My son gave me a Benchmade Bugout for my retirement. I like it a lot.


----------



## LostinTexas (Oct 1, 2018)

Since someone woke this thread up, LostWife handed me this on Fathers Day morning, along with a big kiss and a cup of coffee. BPS Knife
I spent the day putting a patina on the steel, and oiling the scabbard and handles. Both were very thirsty. It has been a companion in the yard. and done all I asked. It reminds me of an old school paring knife in size and construction, but no complaints. Seems to be very tough and holds a nice edge. A very nice addition.
I think I like the Morakniv handle better, but it does check a lot of boxes.


----------



## JamesCC (Mar 21, 2019)

LostinTexas said:


> Since someone woke this thread up, LostWife handed me this on Fathers Day morning, along with a big kiss and a cup of coffee. BPS Knife
> I spent the day putting a patina on the steel, and oiling the scabbard and handles. Both were very thirsty. It has been a companion in the yard. and done all I asked. It reminds me of an old school paring knife in size and construction, but no complaints. Seems to be very tough and holds a nice edge. A very nice addition.
> I think I like the Morakniv handle better, but it does check a lot of boxes.


What a great Father’s Day for sure….glad you shared to the post


----------



## LostinTexas (Oct 1, 2018)

JamesCC said:


> What a great Father’s Day for sure….glad you shared to the post


Thanks. Finished product. The blade turned a dark gray, and the scabbard is several shades darker than original. Holding up and making an impression.







Click it to enlarge


----------



## corneileous (Feb 17, 2018)

I bought this one a couple of months ago while on vacation and although it’s a nice knife, I don’t think I would recommend it because they did a lousy job with the belt clip. It’s short for a rather large pocket knife and not only did they skimp out on the size, they also only used one little screw to attach the belt clip to the handle. I send mine in for repair but it’s still a lousy design. 

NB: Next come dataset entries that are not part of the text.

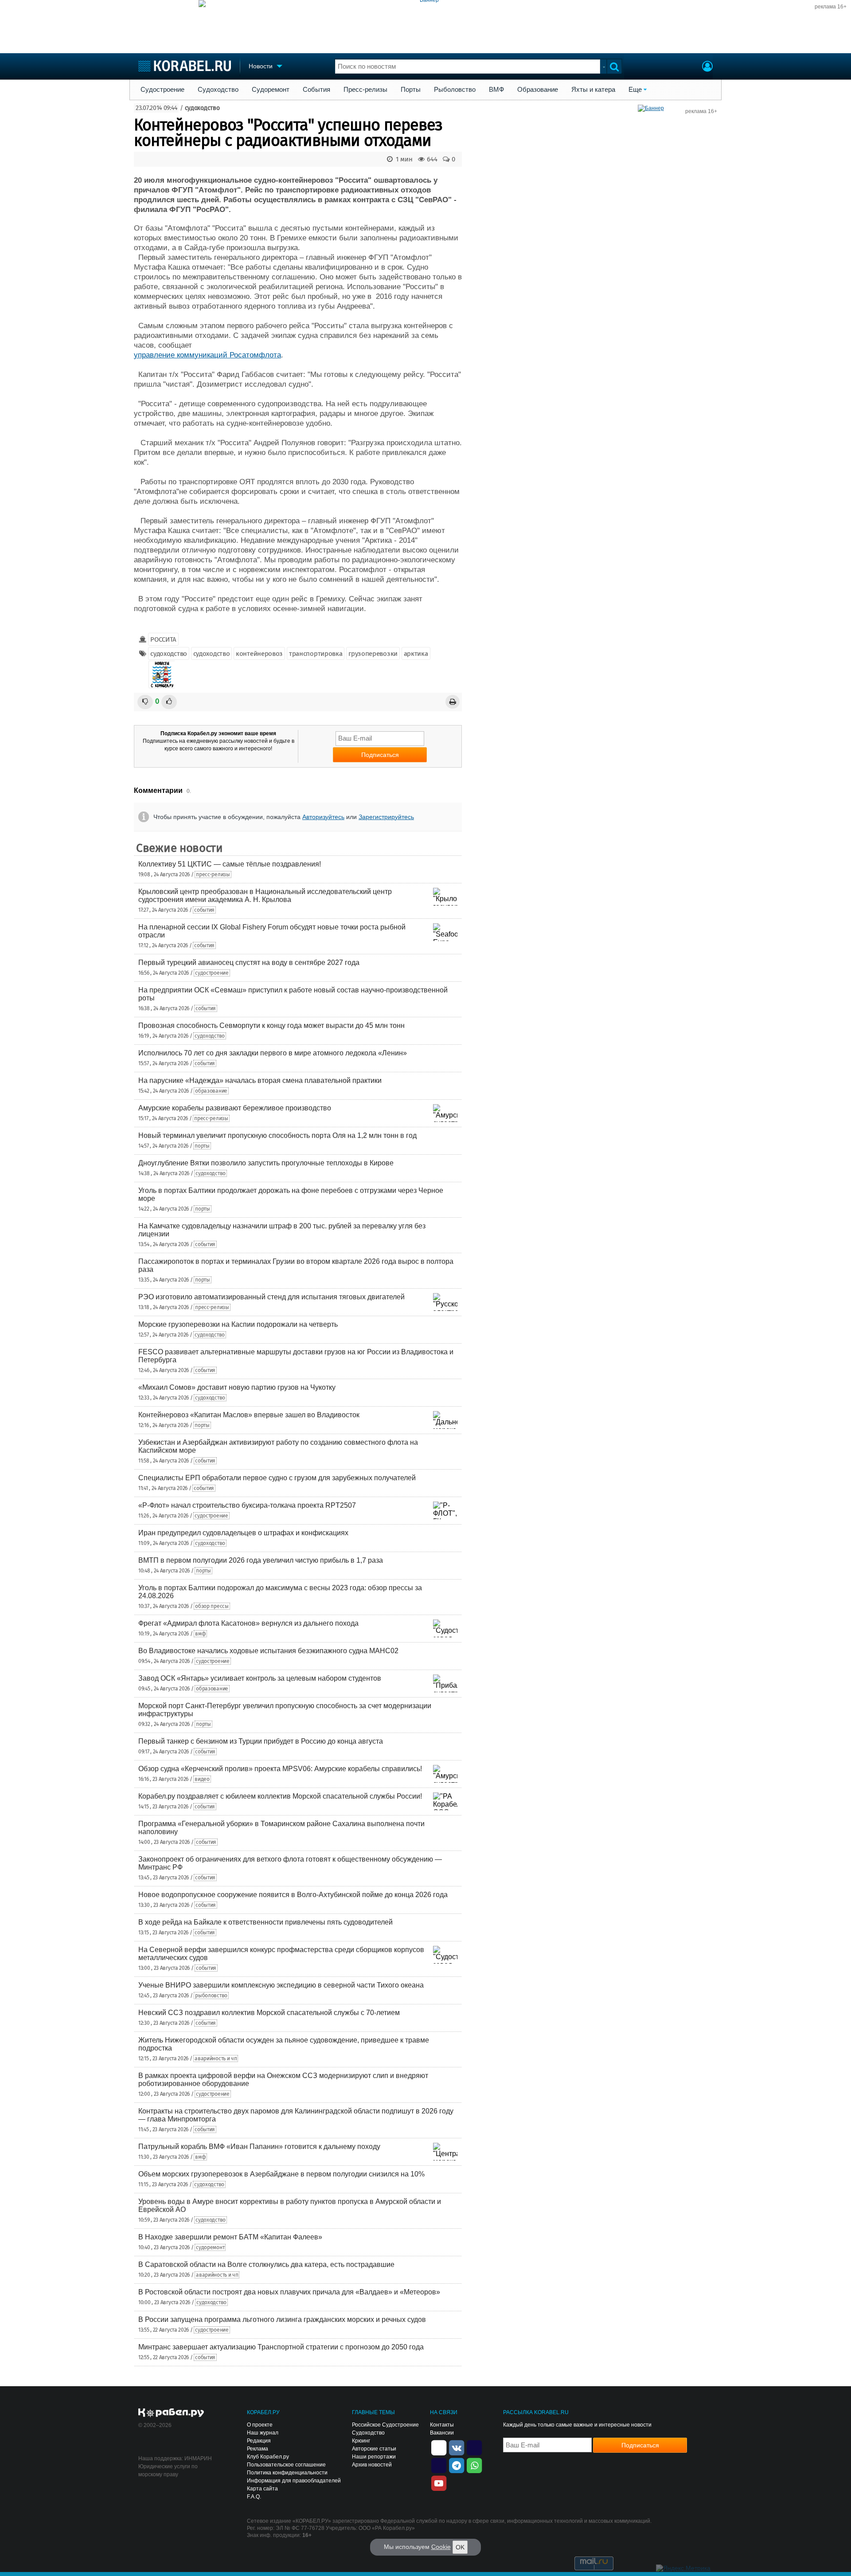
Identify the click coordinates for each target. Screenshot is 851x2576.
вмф (200, 1634)
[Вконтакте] (456, 2447)
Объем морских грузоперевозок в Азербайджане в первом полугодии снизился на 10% (281, 2174)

I’ve got a Bench Made folding knife which I love and I also have a fairy cheap Kershaw Ken Onion pocket knife and a SOG that came from Walmart. They’re great knives. 


Sent from my iPhone using Tapatalk


----------



## SSGN_Doc (Mar 12, 2020)

Terava Jaakaripuukko was my most recent knife purchase.


----------



## JamesCC (Mar 21, 2019)

That’s a sweet setup!


----------



## Clingun (Jan 5, 2021)

SSGN_Doc said:


> Terava Jaakaripuukko


Just asking, where did you buy this? Thanks!


----------



## SSGN_Doc (Mar 12, 2020)

Clingun said:


> Just asking, where did you buy this? Thanks!


Through a company in Finland. Varusteleka. They sell lots of surplus and outdoor stuff online.


----------